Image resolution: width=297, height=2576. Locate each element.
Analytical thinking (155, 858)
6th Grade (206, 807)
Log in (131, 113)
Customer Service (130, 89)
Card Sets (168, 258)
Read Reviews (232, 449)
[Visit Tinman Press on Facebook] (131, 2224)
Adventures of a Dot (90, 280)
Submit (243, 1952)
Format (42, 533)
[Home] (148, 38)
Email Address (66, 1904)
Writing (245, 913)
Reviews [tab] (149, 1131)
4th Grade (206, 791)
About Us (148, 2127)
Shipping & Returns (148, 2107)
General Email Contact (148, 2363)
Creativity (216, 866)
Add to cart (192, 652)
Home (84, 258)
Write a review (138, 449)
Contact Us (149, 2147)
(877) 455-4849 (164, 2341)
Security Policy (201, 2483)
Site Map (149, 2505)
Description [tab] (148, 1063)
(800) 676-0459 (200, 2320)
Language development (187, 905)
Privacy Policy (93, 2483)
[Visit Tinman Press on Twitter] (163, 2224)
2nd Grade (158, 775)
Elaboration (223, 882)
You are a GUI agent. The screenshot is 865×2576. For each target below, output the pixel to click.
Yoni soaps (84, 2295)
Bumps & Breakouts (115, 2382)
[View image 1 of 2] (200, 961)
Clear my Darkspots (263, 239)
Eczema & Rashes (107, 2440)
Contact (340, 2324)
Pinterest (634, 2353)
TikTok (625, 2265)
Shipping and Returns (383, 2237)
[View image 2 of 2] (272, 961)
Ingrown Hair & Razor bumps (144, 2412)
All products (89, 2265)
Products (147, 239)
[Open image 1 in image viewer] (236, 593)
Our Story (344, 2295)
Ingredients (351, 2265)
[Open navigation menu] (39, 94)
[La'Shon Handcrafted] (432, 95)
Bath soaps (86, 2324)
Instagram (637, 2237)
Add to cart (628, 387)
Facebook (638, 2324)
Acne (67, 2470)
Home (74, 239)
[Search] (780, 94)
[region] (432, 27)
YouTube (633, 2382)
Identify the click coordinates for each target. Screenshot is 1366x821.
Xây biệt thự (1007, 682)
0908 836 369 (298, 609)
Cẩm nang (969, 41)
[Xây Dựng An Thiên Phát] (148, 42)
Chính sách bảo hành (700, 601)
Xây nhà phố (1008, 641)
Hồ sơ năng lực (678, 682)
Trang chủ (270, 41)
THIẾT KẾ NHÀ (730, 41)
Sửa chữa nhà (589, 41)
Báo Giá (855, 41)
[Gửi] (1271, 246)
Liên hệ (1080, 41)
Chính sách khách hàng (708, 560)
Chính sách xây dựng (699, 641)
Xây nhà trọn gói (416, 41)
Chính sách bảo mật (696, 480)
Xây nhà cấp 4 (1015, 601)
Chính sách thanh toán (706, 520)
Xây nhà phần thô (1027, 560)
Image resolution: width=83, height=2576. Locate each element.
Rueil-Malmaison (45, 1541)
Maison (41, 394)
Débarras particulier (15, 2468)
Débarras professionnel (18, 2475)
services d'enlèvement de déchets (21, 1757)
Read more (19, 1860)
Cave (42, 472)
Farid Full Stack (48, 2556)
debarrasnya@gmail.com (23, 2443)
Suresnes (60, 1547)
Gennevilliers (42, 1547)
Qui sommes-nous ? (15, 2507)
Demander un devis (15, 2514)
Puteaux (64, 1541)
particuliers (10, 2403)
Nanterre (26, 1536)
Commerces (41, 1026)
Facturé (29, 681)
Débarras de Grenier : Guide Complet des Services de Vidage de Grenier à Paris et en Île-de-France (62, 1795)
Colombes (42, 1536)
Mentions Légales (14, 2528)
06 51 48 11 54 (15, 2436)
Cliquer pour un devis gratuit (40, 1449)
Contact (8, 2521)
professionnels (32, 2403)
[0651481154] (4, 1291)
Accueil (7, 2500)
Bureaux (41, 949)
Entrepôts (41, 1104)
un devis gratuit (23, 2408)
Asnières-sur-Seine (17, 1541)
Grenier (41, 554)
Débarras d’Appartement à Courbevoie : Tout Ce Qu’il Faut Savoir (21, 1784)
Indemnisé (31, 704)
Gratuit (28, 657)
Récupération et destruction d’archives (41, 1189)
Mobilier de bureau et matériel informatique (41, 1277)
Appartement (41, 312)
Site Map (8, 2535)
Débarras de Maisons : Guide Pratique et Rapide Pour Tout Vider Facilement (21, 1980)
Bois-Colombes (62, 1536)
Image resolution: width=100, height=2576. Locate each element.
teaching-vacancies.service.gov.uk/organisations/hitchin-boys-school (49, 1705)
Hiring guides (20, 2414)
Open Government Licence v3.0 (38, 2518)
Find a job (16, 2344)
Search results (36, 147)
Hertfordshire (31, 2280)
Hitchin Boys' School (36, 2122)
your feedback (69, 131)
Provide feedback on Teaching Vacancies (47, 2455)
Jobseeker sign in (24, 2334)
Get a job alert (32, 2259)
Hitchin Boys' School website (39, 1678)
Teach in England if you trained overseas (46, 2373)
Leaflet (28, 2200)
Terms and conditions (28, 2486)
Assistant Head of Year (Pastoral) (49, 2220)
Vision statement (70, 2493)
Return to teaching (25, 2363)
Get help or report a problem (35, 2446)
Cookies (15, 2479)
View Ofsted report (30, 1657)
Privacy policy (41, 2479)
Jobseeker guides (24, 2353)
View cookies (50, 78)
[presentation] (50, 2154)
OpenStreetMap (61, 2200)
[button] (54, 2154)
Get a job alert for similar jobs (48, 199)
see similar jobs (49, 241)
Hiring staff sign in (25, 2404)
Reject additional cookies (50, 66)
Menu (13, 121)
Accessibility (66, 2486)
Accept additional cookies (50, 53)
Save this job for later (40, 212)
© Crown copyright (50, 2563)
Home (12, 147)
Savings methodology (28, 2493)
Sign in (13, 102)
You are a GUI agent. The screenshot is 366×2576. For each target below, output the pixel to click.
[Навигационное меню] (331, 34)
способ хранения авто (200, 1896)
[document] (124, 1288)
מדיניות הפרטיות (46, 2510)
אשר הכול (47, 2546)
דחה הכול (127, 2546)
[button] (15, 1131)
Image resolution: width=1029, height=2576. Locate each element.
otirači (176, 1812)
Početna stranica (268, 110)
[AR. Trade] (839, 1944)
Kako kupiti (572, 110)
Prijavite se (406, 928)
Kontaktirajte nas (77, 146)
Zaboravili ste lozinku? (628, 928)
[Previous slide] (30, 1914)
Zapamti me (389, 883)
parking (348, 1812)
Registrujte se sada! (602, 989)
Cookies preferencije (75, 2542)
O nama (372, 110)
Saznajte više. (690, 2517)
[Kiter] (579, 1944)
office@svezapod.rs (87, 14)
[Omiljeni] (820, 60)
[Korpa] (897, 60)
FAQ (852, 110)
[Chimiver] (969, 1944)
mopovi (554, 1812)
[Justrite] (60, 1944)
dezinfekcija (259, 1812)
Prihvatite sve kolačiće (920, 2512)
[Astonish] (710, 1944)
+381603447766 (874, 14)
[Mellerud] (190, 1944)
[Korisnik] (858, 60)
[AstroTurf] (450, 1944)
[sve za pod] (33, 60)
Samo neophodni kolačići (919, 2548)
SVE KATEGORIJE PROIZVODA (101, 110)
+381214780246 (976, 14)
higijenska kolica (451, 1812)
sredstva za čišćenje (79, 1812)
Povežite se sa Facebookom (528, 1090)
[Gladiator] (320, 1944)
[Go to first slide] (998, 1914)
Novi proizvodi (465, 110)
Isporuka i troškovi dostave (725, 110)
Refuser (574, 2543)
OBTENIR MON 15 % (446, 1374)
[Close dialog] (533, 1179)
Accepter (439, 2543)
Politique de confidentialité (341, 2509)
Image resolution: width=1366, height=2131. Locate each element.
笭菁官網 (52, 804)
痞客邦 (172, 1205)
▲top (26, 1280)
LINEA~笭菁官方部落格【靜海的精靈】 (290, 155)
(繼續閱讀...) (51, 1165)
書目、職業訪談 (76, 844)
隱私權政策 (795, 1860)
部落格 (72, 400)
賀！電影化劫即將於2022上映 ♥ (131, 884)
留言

* _Activity_
What is asked for is an exact copy of the lines above from the one containing "Hitchin Boys' School (36, 2122)" through the one containing "Samo neophodni kolačići (919, 2548)", and only those.

* _Task result_
Hitchin Boys' School (36, 2122)
your feedback (69, 131)
Provide feedback on Teaching Vacancies (47, 2455)
Jobseeker sign in (24, 2334)
Get a job alert (32, 2259)
Hitchin Boys' School website (39, 1678)
Teach in England if you trained overseas (46, 2373)
Leaflet (28, 2200)
Terms and conditions (28, 2486)
Assistant Head of Year (Pastoral) (49, 2220)
Vision statement (70, 2493)
Return to teaching (25, 2363)
Get help or report a problem (35, 2446)
Cookies (15, 2479)
View Ofsted report (30, 1657)
Privacy policy (41, 2479)
Jobseeker guides (24, 2353)
View cookies (50, 78)
[presentation] (50, 2154)
OpenStreetMap (61, 2200)
[button] (54, 2154)
Get a job alert for similar jobs (48, 199)
see similar jobs (49, 241)
Hiring staff sign in (25, 2404)
Reject additional cookies (50, 66)
Menu (13, 121)
Accessibility (66, 2486)
Accept additional cookies (50, 53)
Save this job for later (40, 212)
© Crown copyright (50, 2563)
Home (12, 147)
Savings methodology (28, 2493)
Sign in (13, 102)
You are a GUI agent. The screenshot is 366×2576. For each target below, output the pixel to click.
[Навигационное меню] (331, 34)
способ хранения авто (200, 1896)
[document] (124, 1288)
מדיניות הפרטיות (46, 2510)
אשר הכול (47, 2546)
דחה הכול (127, 2546)
[button] (15, 1131)
Image resolution: width=1029, height=2576. Locate each element.
otirači (176, 1812)
Početna stranica (268, 110)
[AR. Trade] (839, 1944)
Kako kupiti (572, 110)
Prijavite se (406, 928)
Kontaktirajte nas (77, 146)
Zaboravili ste lozinku? (628, 928)
[Previous slide] (30, 1914)
Zapamti me (389, 883)
parking (348, 1812)
Registrujte se sada! (602, 989)
Cookies preferencije (75, 2542)
O nama (372, 110)
Saznajte više. (690, 2517)
[Kiter] (579, 1944)
office@svezapod.rs (87, 14)
[Omiljeni] (820, 60)
[Korpa] (897, 60)
FAQ (852, 110)
[Chimiver] (969, 1944)
mopovi (554, 1812)
[Justrite] (60, 1944)
dezinfekcija (259, 1812)
Prihvatite sve kolačiće (920, 2512)
[Astonish] (710, 1944)
+381603447766 (874, 14)
[Mellerud] (190, 1944)
[Korisnik] (858, 60)
[AstroTurf] (450, 1944)
[sve za pod] (33, 60)
Samo neophodni kolačići (919, 2548)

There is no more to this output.